The Israeli spacecraft Beresheet crash-landed on the Moon on 11 April after apparent engine trouble moments before it was scheduled to touch down. The mishap ended the mission’s goal of becoming the first privately funded craft to make a controlled landing on Moon, Nature reported.
“Well, we didn’t make it. But we definitely tried,” said Morris Kahn, the president of SpaceIL, the non-profit company that built Beresheet, speaking from mission control in Yehud, Israel. “I think the achievement of getting to where we got is really tremendous.”
SpaceIL has not commented on what factors led to the crash landing, which dashed Israel’s dreams of becoming the fourth country to put a spacecraft on the Moon — alongside China, Russia and the United States. But Opher Doron, general manager of the space division at Israel Aerospace Industries, which partnered with SpaceIL on the mission, noted that Israel is now the seventh country to orbit the Moon successfully.
“Navigating a complex trajectory to lunar orbit and then attempting a soft landing on the Moon with an autonomous robotic spacecraft is a tremendous achievement regardless of the final outcome,” says Bob Richards, founder and chief executive of Moon Express, a company in Cape Canaveral, Florida, that is building its own lunar lander.

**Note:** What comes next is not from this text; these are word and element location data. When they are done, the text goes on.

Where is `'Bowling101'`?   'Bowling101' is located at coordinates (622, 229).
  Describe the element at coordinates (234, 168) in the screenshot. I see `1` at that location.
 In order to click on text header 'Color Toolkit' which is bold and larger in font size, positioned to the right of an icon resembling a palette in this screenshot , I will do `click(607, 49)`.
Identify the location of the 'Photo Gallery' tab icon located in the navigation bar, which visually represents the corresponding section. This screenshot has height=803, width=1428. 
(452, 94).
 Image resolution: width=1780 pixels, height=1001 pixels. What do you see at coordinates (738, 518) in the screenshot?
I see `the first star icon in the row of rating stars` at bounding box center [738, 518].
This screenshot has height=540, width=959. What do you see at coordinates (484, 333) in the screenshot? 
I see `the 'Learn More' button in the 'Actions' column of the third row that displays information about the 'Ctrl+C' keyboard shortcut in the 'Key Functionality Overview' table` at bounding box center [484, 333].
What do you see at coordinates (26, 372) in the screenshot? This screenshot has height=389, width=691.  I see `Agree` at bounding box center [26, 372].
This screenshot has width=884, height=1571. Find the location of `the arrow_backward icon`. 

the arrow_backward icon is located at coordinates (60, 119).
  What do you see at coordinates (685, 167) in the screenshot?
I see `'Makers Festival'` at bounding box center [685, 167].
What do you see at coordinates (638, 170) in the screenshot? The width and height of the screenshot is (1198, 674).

Beresheet – which means “in the beginning” in Hebrew – was the size of a small car. It was set to undertake a two-day scientific mission to study lunar rocks in a bid to understand the Moon’s magnetic past. At $100 million, the craft was relatively cheap for a Moon lander and its reported lack of back-up systems could have meant that it was vulnerable to even small failures.
A successful touchdown would have made Israel the fourth country to pull off a soft lunar landing, and SpaceIL would have become the first entity primarily funded by private donors to land a spacecraft on another world. The lander was carrying two scientific instruments and a digital time capsule that includes a “lunar library”, National Geographic adds.
According to AP, Beresheet carried a small laser retroreflector from NASA intended to measure magnetic fields and provide insight on the moon’s iron core. It also had a time capsule that included a Bible, Israeli cultural symbols and a picture of famed Israeli astronaut Ilan Ramon, who died in the crash of the U.S. space shuttle Columbia in 2003.